First find a space that you feel safe and comfortable to walk around slowly and mindfully.
Somewhere you won't feel self-conscious or guarded.
You're welcome to pause this recording if you need to relocate or set anything up for yourself.
Before you begin,
Take a moment to pause.
If it's safe to do so,
You might close your eyes for this part.
Relax into an easy standing posture.
Rest your arms at your sides or clasp your hands together in front of you or behind your back.
Take a deep breath in through the nose and out the mouth.
Take another round of breath just like that,
In through the nose and sigh it out.
Continue through a few more breaths in and out at your own pace and depth,
And notice the sensations of your breath.
What does it feel like in your body as you inhale and exhale?
Now,
Without trying to change anything,
Notice any feelings that might naturally arise.
Maybe you feel grounded or curious or even impatient.
Just take a few moments here to notice.
Then one more deep breath in.
Exhale.
Start to blink your eyes open if you have them closed.
And when you feel ready,
Begin to walk slowly and mindfully.
Stay aware of your breath.
If you'd like,
You can coordinate your breath with your steps.

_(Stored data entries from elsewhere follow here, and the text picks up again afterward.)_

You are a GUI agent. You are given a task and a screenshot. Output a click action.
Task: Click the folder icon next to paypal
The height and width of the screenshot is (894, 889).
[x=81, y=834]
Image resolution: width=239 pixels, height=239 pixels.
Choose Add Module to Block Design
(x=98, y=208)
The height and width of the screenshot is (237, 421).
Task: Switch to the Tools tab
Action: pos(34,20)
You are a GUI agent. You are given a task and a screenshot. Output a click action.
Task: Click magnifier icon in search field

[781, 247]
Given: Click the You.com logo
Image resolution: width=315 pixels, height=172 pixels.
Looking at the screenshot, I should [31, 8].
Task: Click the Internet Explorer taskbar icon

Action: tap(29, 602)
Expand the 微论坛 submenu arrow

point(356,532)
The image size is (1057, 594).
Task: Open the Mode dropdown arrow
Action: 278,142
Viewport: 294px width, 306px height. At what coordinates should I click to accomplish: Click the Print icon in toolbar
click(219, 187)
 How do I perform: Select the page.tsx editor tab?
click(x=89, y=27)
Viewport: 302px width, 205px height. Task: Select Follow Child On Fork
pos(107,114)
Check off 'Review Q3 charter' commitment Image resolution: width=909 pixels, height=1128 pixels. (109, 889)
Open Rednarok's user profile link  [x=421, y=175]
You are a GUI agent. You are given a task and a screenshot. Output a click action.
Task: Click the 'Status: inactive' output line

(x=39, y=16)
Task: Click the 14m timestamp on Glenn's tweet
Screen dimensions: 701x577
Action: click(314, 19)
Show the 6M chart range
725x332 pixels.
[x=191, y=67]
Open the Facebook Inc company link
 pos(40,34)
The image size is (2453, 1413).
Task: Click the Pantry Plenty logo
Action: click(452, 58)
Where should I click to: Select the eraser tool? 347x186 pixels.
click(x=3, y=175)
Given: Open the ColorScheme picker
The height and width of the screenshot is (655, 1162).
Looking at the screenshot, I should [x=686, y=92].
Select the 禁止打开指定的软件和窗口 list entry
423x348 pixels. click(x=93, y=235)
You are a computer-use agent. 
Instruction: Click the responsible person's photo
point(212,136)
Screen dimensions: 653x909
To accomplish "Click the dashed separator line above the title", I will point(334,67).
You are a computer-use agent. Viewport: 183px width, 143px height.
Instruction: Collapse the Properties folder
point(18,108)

So you might inhale as you step with the right foot and exhale as you step with the left.
Or to move slower,
You can inhale to lift one foot and exhale as you place it back on the ground.
Move with your breath.
And notice the sensations of lifting one foot,
Moving it forward,
And placing it back down.
Feel the weight shifting from one foot to the other and the subtle movements in your hips,
Legs,
Ankles,
And feet supporting you.
Exhale.
As your gaze wanders across your environment,
Avoid focusing on any one thing for too long.
If you observe something interesting,
Let yourself stay with it for a breath or two and then continue on.
Allow your awareness to drift through your surroundings with a measure of detachment.
If your mind starts to wander,
Gently bring your awareness back to your breath and your footsteps.
Notice the sensations of walking.
Notice your breath.
Continue on your own for another minute or so.
If you are ready to end your walking meditation practice,
Gently return to an easy standing posture.
And for a few moments,
Just breathe.
Last full inhale.
Exhale.
Open your eyes if you closed them and start to take in your surroundings.
Allow yourself to be fully present and reintegrated with the world around you.
Take your time to reorient yourself before continuing on with your day.
Thank you for joining me on this walking meditation.